# Work item
Copy all lines holding the word "Facebook" from the entries.

☆ ☆ ☆ ☆ ☆ ☆ ☆

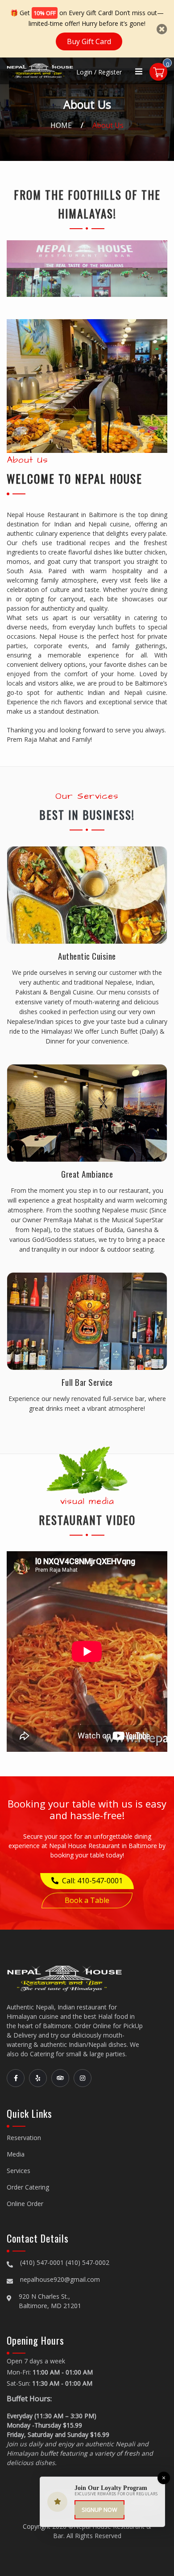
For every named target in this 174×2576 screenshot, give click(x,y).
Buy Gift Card (89, 41)
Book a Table (87, 1900)
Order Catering (28, 2187)
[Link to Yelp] (38, 2078)
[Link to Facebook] (16, 2078)
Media (16, 2154)
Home (61, 125)
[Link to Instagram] (82, 2078)
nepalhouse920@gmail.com (60, 2279)
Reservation (24, 2137)
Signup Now (99, 2510)
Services (18, 2170)
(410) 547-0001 (42, 2262)
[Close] (162, 29)
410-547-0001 (100, 1881)
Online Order (25, 2203)
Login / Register (99, 72)
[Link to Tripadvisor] (60, 2078)
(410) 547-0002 (87, 2262)
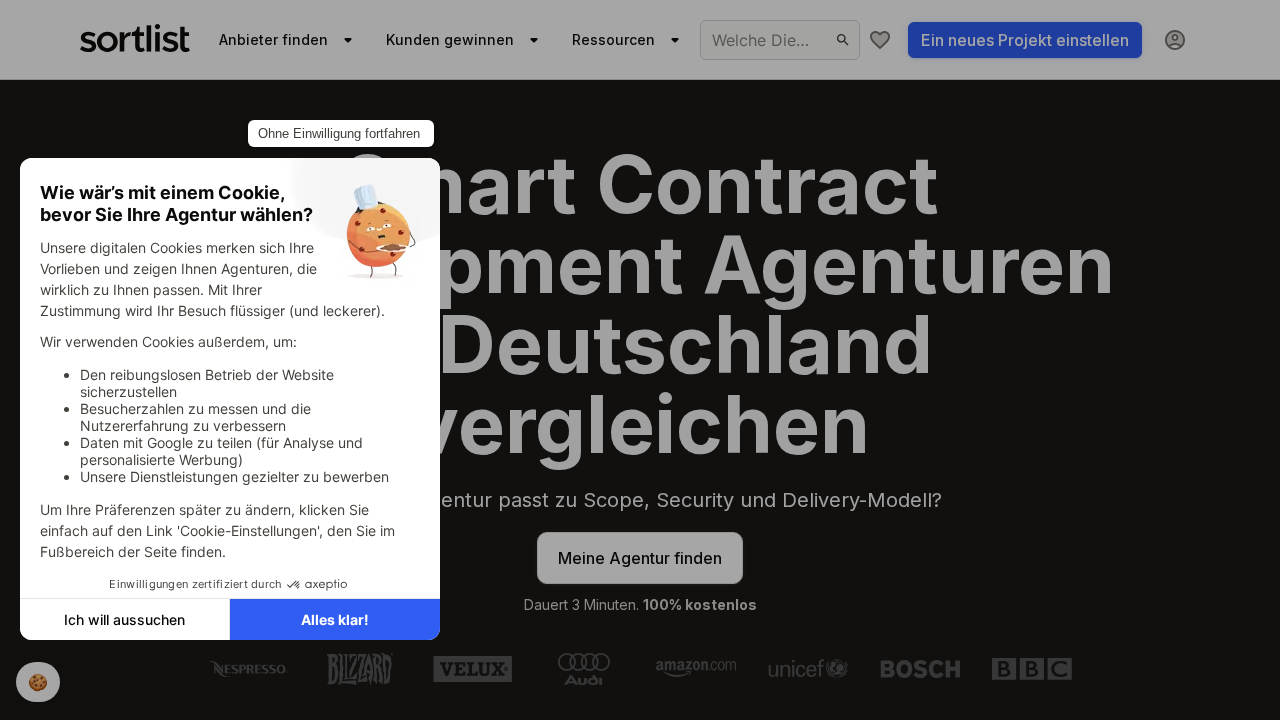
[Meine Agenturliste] (880, 40)
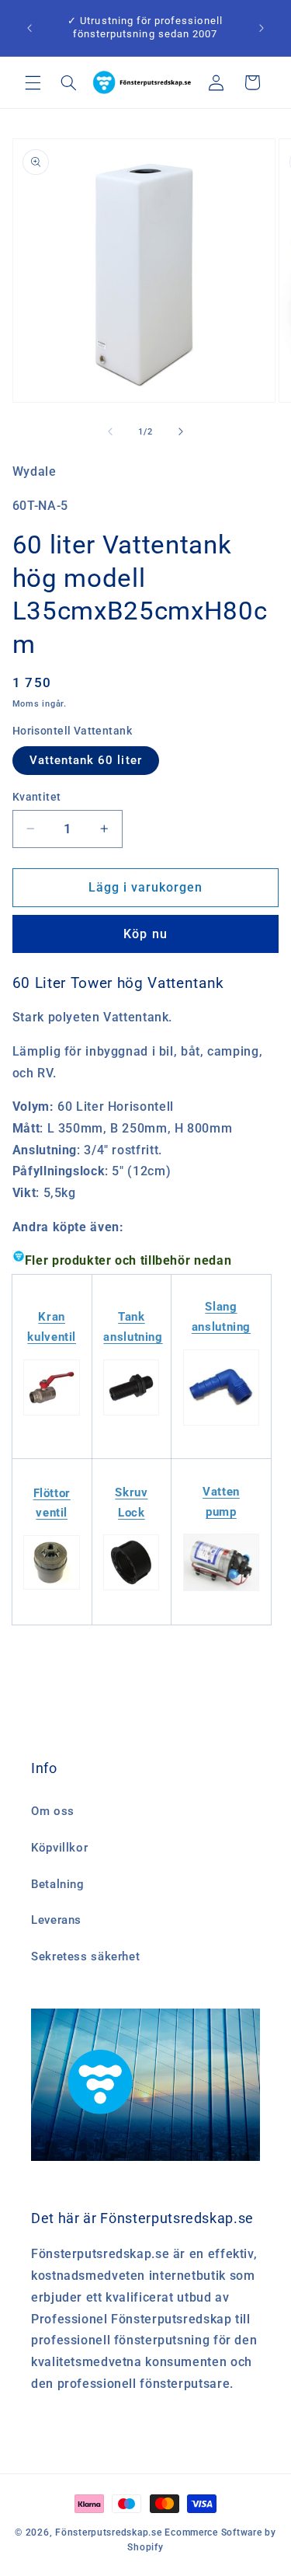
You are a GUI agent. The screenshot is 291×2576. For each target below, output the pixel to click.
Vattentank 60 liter (85, 760)
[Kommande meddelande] (261, 28)
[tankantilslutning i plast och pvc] (131, 1415)
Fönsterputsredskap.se (110, 2532)
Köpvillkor (59, 1848)
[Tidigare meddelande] (29, 28)
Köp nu (145, 934)
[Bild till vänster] (110, 432)
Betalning (58, 1884)
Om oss (52, 1811)
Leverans (56, 1920)
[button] (32, 82)
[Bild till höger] (181, 432)
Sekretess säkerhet (85, 1956)
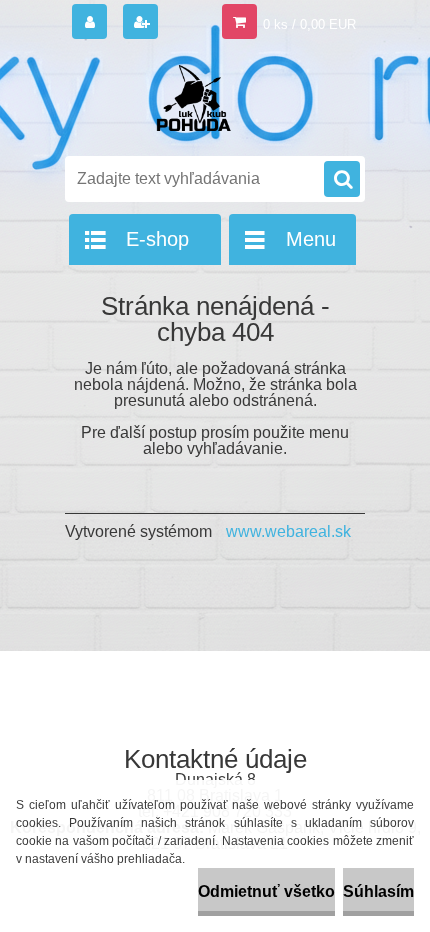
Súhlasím (378, 891)
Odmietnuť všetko (266, 891)
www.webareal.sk (288, 531)
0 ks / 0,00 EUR (309, 24)
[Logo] (202, 98)
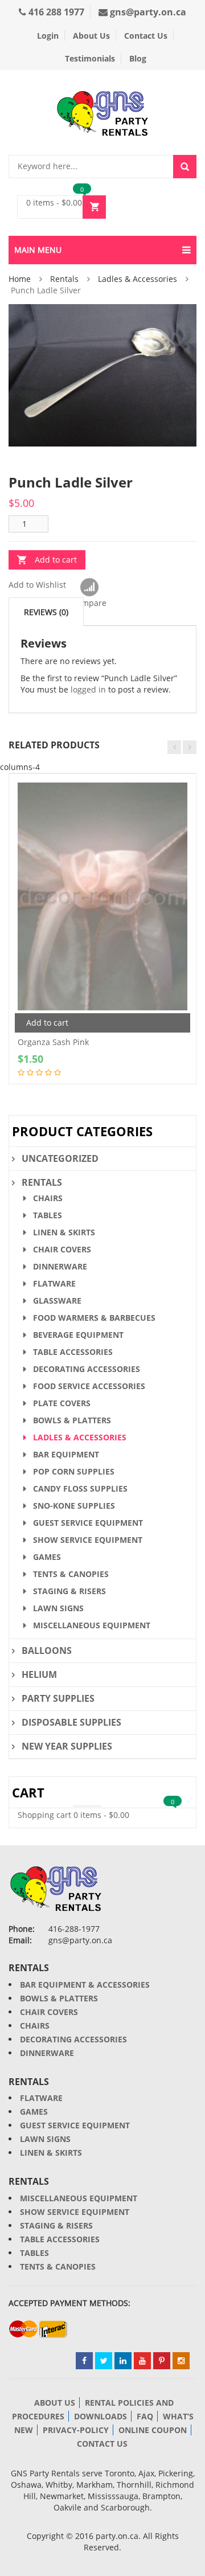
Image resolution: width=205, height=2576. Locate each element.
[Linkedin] (123, 2360)
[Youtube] (142, 2360)
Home (20, 278)
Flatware (54, 1283)
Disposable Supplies (71, 1722)
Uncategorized (60, 1158)
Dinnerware (60, 1266)
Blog (137, 58)
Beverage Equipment (78, 1334)
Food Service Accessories (89, 1386)
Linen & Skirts (64, 1232)
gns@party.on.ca (147, 12)
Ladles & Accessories (137, 278)
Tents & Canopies (71, 1573)
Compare (89, 587)
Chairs (48, 1198)
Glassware (57, 1300)
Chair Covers (62, 1249)
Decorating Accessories (86, 1368)
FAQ (145, 2416)
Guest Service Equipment (88, 1522)
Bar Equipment (66, 1454)
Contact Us (145, 35)
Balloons (47, 1650)
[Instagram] (181, 2360)
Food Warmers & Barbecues (94, 1317)
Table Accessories (73, 1351)
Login (48, 35)
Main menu (38, 249)
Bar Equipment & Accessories (85, 1984)
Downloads (100, 2416)
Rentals (64, 278)
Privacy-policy (76, 2430)
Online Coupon (152, 2430)
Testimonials (90, 58)
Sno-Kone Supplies (74, 1505)
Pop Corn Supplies (73, 1471)
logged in (88, 689)
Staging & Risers (69, 1591)
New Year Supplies (67, 1746)
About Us (91, 35)
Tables (47, 1215)
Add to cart (56, 559)
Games (47, 1556)
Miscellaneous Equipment (91, 1625)
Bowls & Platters (72, 1420)
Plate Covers (62, 1403)
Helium (39, 1674)
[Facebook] (84, 2360)
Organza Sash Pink (53, 1042)
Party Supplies (58, 1698)
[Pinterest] (161, 2360)
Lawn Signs (58, 1608)
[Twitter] (103, 2360)
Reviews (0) (46, 612)
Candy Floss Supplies (80, 1488)
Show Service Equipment (87, 1539)
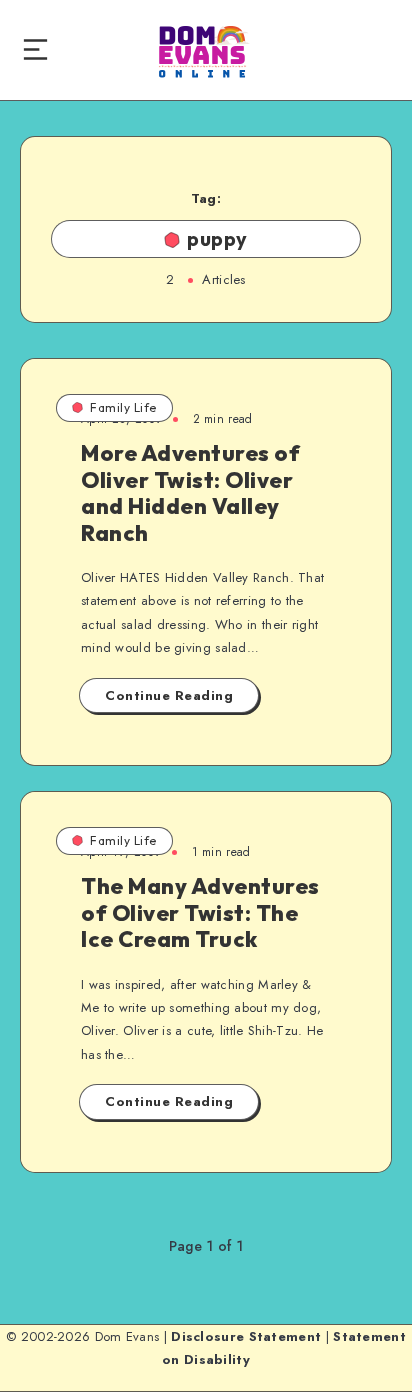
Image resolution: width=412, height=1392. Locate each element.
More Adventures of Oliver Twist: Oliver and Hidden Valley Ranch (190, 492)
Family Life (123, 407)
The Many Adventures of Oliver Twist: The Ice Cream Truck (200, 912)
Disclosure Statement (246, 1336)
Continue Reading (169, 695)
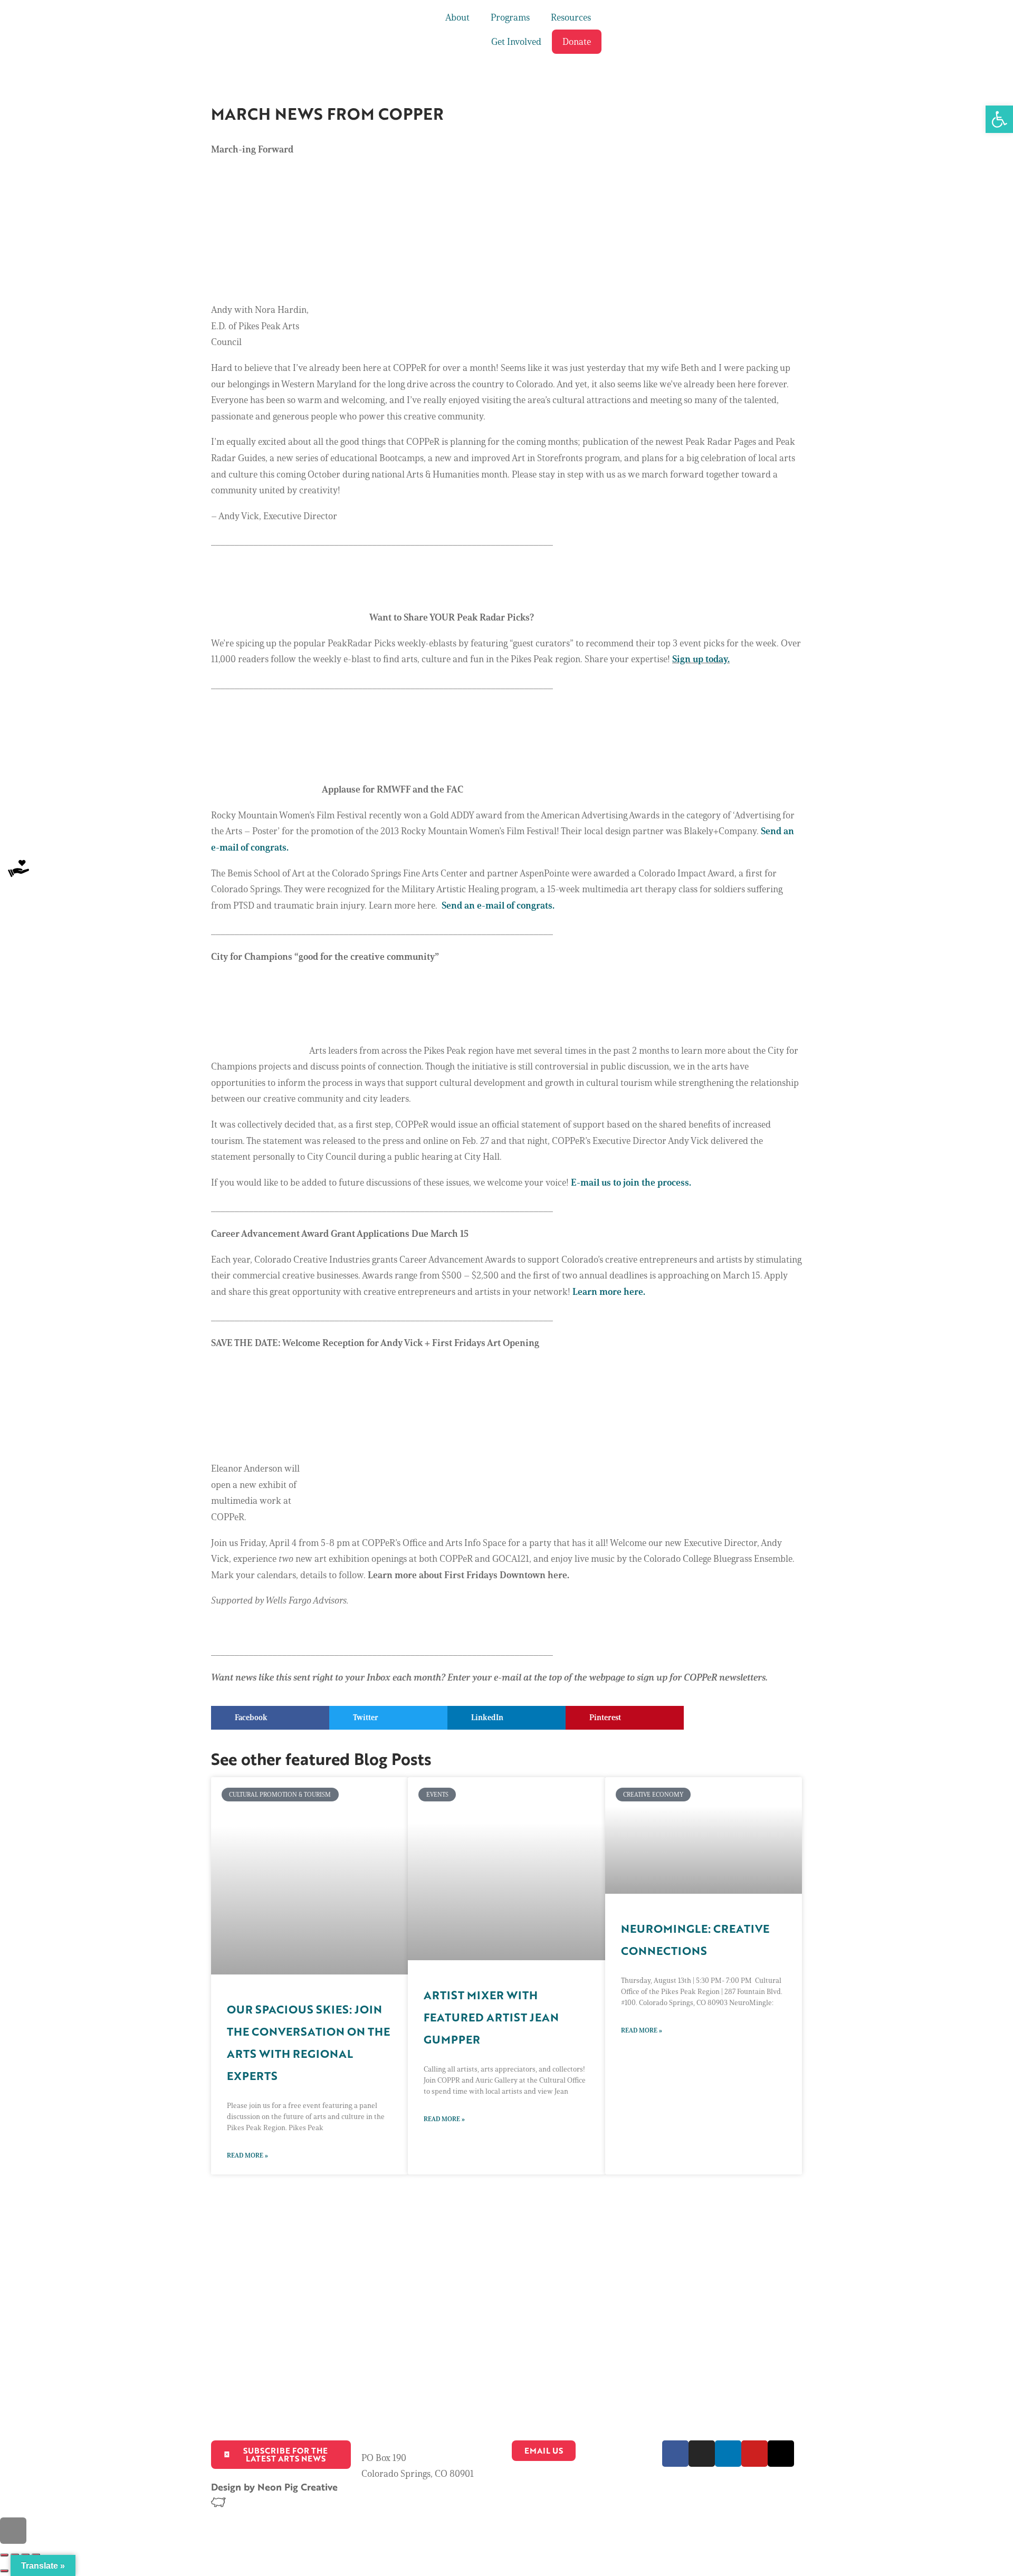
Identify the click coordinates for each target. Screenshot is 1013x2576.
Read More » (247, 2155)
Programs (510, 17)
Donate (576, 41)
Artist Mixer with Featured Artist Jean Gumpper (491, 2017)
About (457, 17)
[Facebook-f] (675, 2453)
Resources (571, 17)
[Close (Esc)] (4, 2554)
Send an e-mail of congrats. (498, 905)
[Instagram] (702, 2453)
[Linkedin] (728, 2453)
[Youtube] (754, 2453)
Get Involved (516, 41)
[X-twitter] (781, 2453)
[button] (270, 1718)
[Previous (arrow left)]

☆ ☆ ☆ ☆ ☆ ☆ ☆

# Solution to the exercise
[Link to Facebook] (16, 2078)
[Facebook] (84, 2360)
[Facebook-f] (675, 2453)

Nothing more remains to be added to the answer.